But the momentary interest in Jesse's face was fading
already, and he was hiding his face in his hands again.
"Hoo'll ha' seven hunderd paand if hoo hes a penny, an' tew
noice haases."
Jesse dolefully shook his head.
"An' hoo's a Christian, an' mak's rare Cumfrey wine."
Even this enticing medley of attractions did not move the
melancholy man, but his eyes, she could see, were blinking rapidly.
"Tha's nowt to dew bud walk i'th haase an' hang thi hat up—Aw
know."
He had not yet got over the unheard-of fact that his mother
of all persons was proposing a wife to him; but just here another
and very different idea began to shape itself within him.

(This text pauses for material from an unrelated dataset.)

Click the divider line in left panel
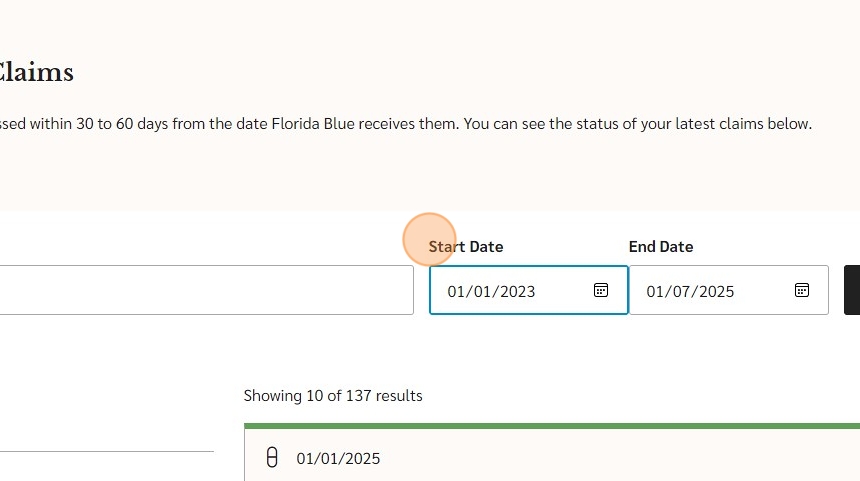This screenshot has height=481, width=860. click(x=107, y=451)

Milly was worse than worthless; that never-to-be forgotten kiss was
only another and baser sample of her duplicity and heartlessness.
To go away and marry another woman would stagger even her, and
anything was welcome that would give her the punishment she so
richly deserved, and so he raised his head a little and asked
dubiously, "Whoa arr yo' talkin' abaat, muther?"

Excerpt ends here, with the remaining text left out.